Purpose: The modification of radiation-induced lung injuries by melatonin was studied by measuring changes in oxidative stress, cytokine expression and histopathology in the lung tissue of mice following irradiation. Materials and methods: The thoraces of C57BL/6 mice were exposed to a single X-ray radiation dose of 12 Gy with or without 200 mg/kg of melatonin pretreatment. The level and localization of transforming growth factor (TGF)-beta 1 protein were measured using an enzyme-linked immunosorbent assay (ELISA) method and immunohistochemical staining, respectively.
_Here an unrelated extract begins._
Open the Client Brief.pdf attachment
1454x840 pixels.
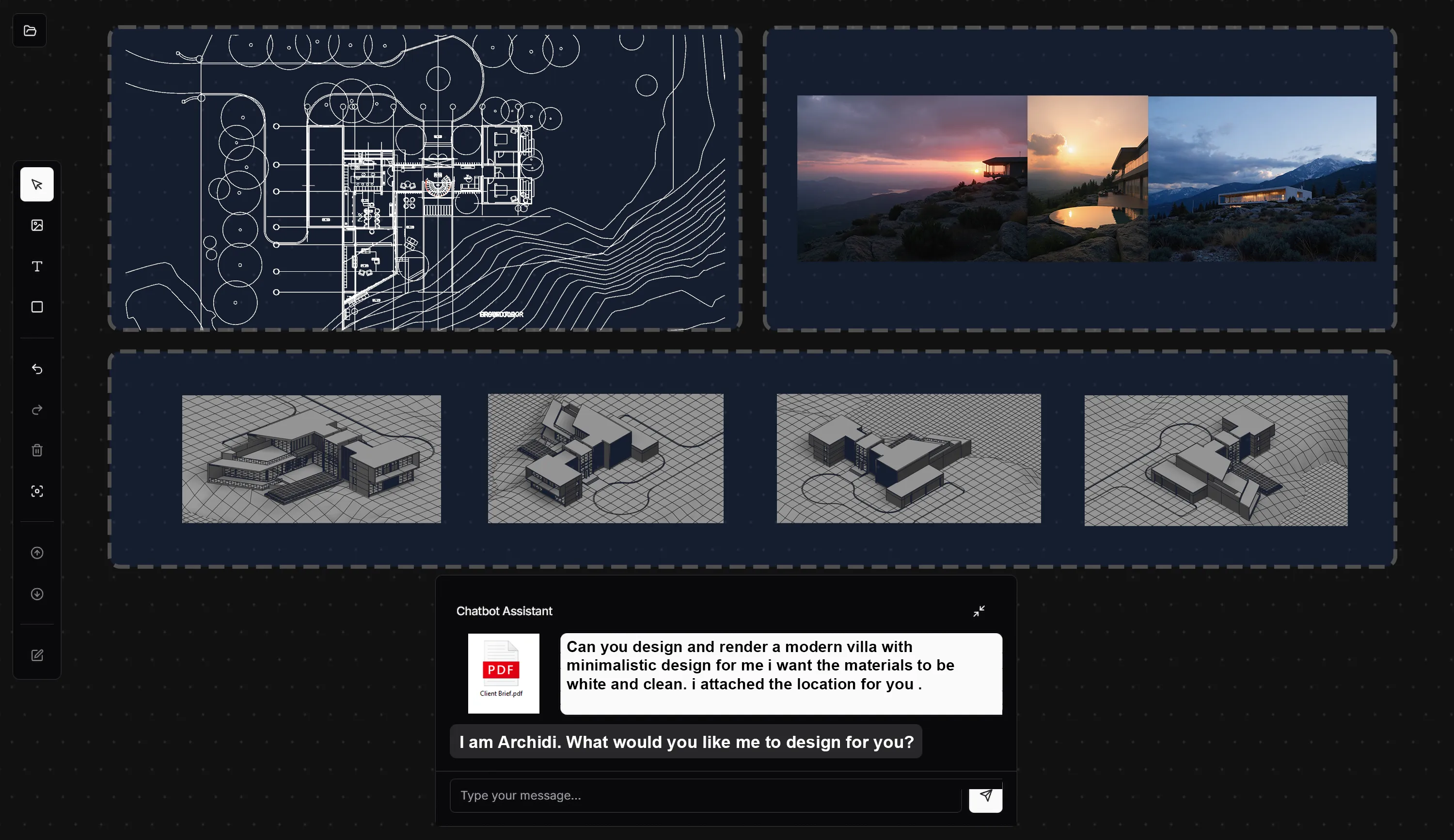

Real-time quantitative polymerase chain reaction (PCR) was established to evaluate the relative mRNA expression levels of TGF-beta 1, tumor necrosis factor (TNF)-alpha, interleukin (IL)-1 beta and IL-6. Results: Malondialdehyde (MDA) levels increased after irradiation and then significantly reduced (1.9-fold) under melatonin treatment. Changes in superoxide dismutase (SOD) and catalase activities, as well as glutathione (GSH) levels, after irradiation were significantly reduced by melatonin, including a notable 5.4-fold difference in catalase activity. We observed increased expression of TGF-beta 1 and TNF-alpha after irradiation and a significant reduction in the elevation of their expression by melatonin treatment. Furthermore, irradiation-induced histopathologic alterations were obviously abated in the melatonin-pretreated mice. Conclusions: The present results suggest that melatonin reduces radiation-induced lung injury via a significant reduction of oxidative stress and of the production of cytokines, such as TGF-beta 1 and TNF-alpha, the production of which increased following lung irradiation.